The return of the ‘Big Cat’ is big time news for the golf world. Woods had been on the disabled list for close to 15 months now.

Not that Shane Bacon, of FOX Sports, is counting.

So what can we expect from a now 40 year-old Woods, coming off his latest back injury?

“To expect the dominance of his past is unrealistic. But if healthy, he can surely find the magic on occasions,” writes Ben Everill on PGATOUR.com.

As cited in Everill’s piece, winning between the age of 40 and 50 is no longer uncommon. In fact, Jack Nicklaus won two majors at 40, and captured his final Green Jacket at 46 years-old.

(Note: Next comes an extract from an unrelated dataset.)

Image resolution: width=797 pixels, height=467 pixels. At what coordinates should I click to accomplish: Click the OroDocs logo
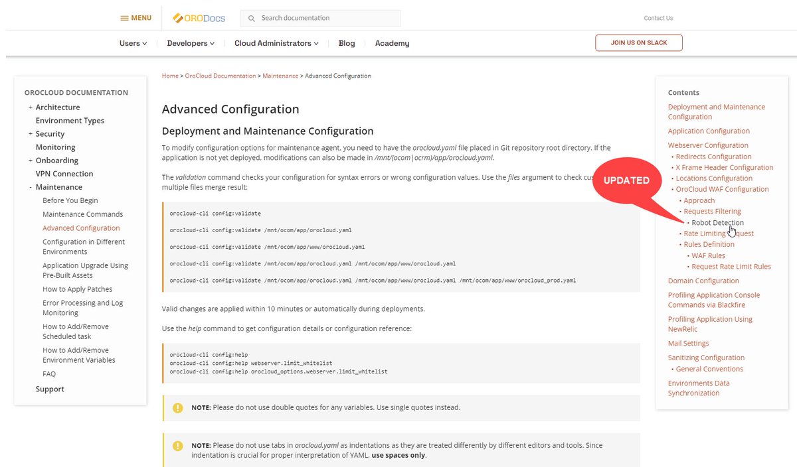pos(198,18)
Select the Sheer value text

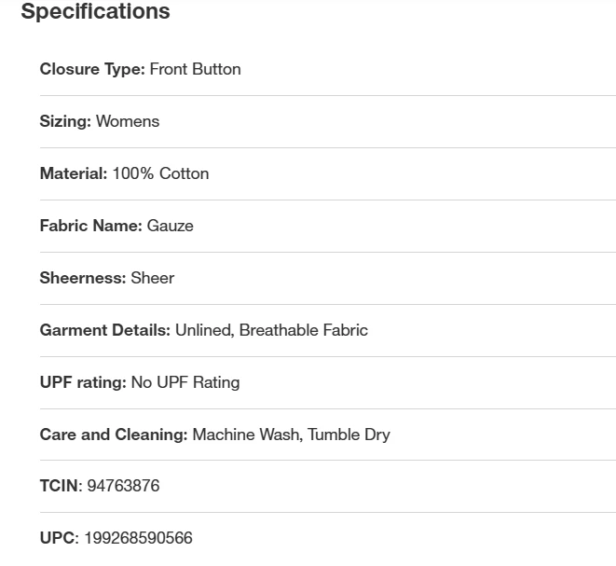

And we only have to look at this year’s British Open for more recent evidence, when Henrik Stenson, 40, and Phil Mickelson, 46, went head to head in one of the most epic battles of all time.

Tim Daniels of Bleacher Report reminds readers that Woods is only “three years removed from a season where he won the Jack Nicklaus Trophy as the PGA Tour’s Player of the Year after winning five tournaments and recording two top-10 finishes in majors.”

 
Woods ended the 2013 season ranked No. 1 in the world. Today he’s ranked 767th.

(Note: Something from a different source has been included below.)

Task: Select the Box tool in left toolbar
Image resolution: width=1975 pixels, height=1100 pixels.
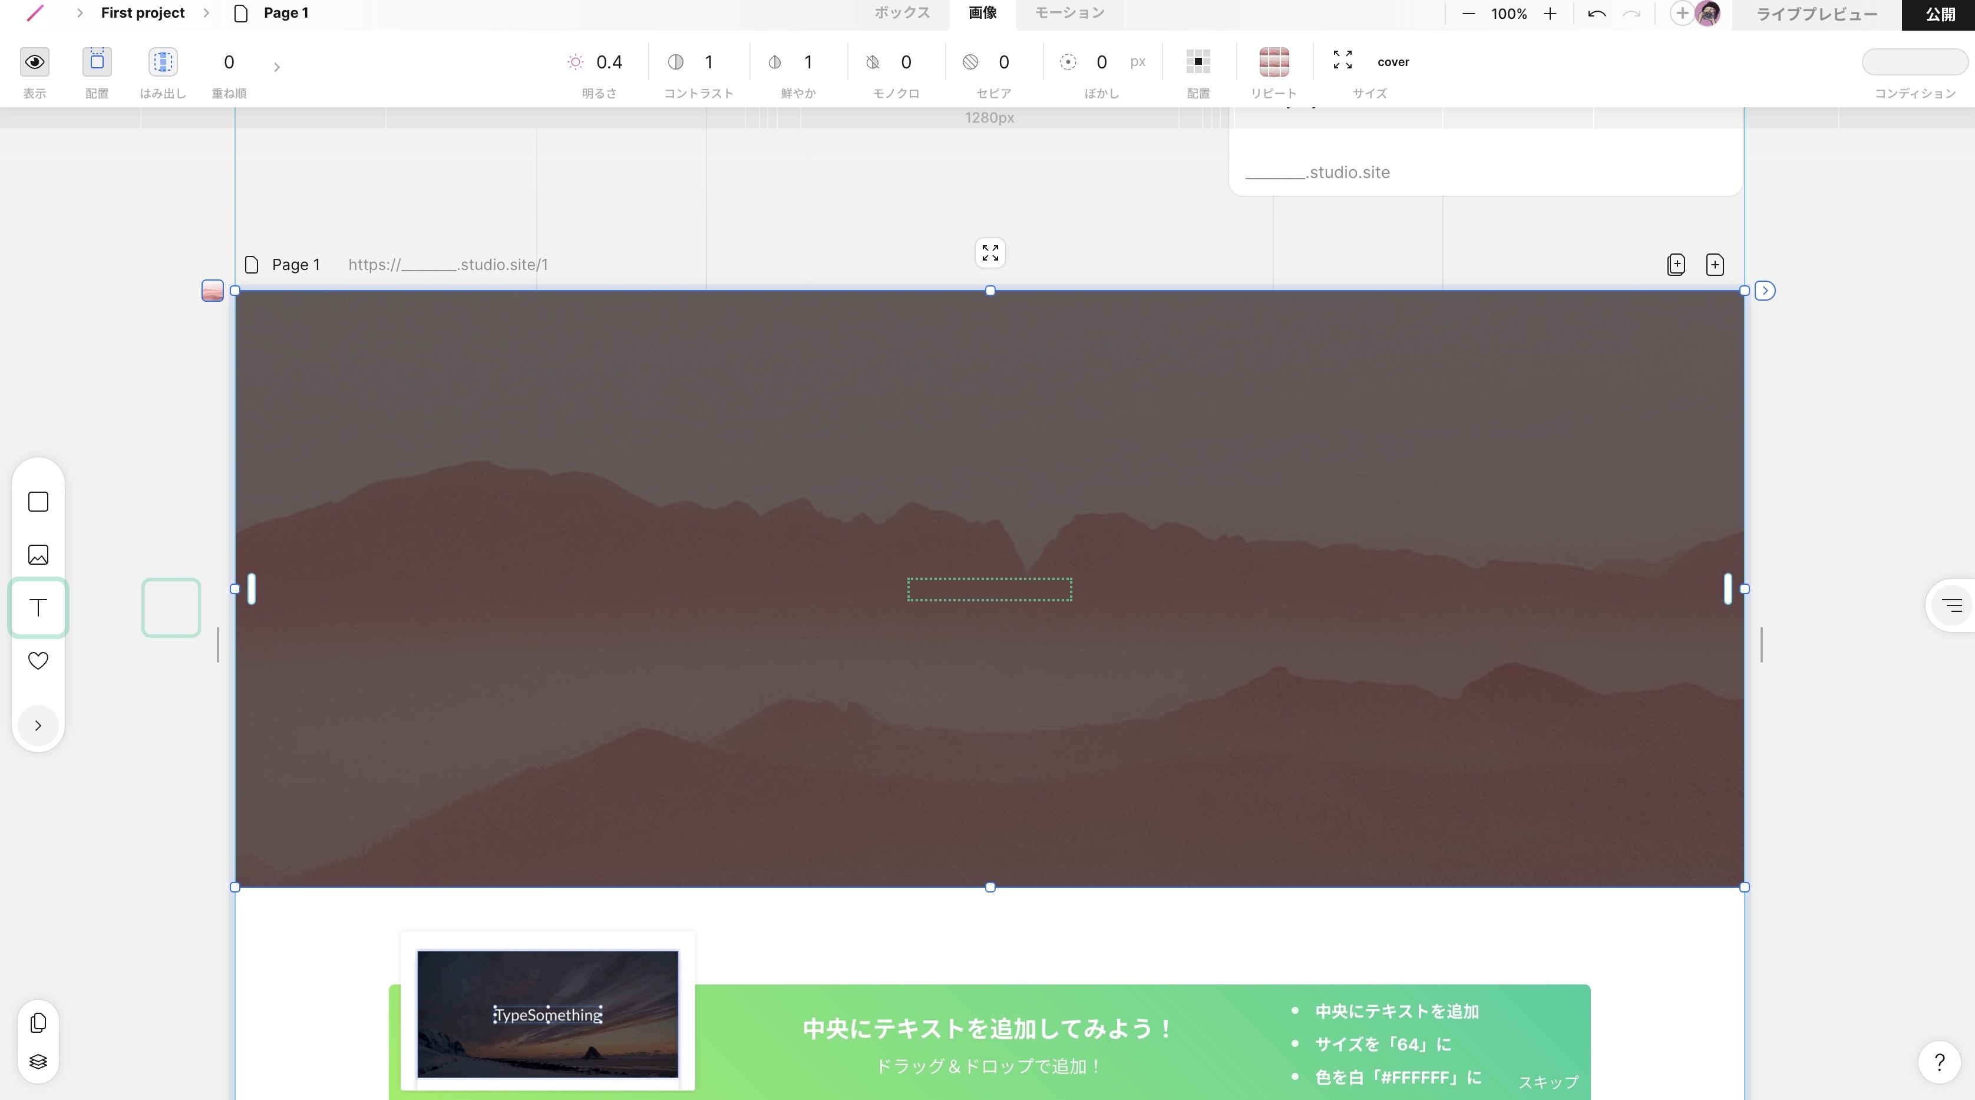Action: pyautogui.click(x=38, y=502)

USA Today’s Nate Scott thinks that Tiger’s age, and his current world ranking, may actually help with unrealistic expectations.

“This should be liberating. Not only for Woods but for us as fans. We got a peak of this new Woods at this year’s Ryder Cup. No longer was he the Alpha Dog, the team leader, the sun which the rest of the team orbited around. No, he was a vice-captain, not even playing, there to support the guys and be a sounding board. A leader. A teammate,” Scott wrote.

Johnny Miller, NBC’s golf analyst, and tournament host, believes that “Silverado is the perfect course” for Woods, because it’s so “straightforward.”

If all goes well on his three-event comeback, the plan is for Woods to move forward with a full time schedule for the 2017 season, which for Tiger is typically about 15-18 tournaments (TWFs, Majors, WGCs, Invitationals, Playoffs).

Rory McIlroy said Tiger’s return will be somewhat of a media “circus” but that he’ll be excited to “see him back on the course again.”

 
Of course this is all a moot point, if Woods gets injured again, noted Ewan Murray of the (UK) Guardian.

According to Golf Digest, Hank Haney also believes that health could be the ultimate determining factor.

“He’s a 41 or 42-year-old professional athlete that has had four knee operations and three back operations and has missed five of six years of the last nine years,” said Haney on SiriusXM’s PGA Tour show. “I mean, it’s just very, very, very difficult.”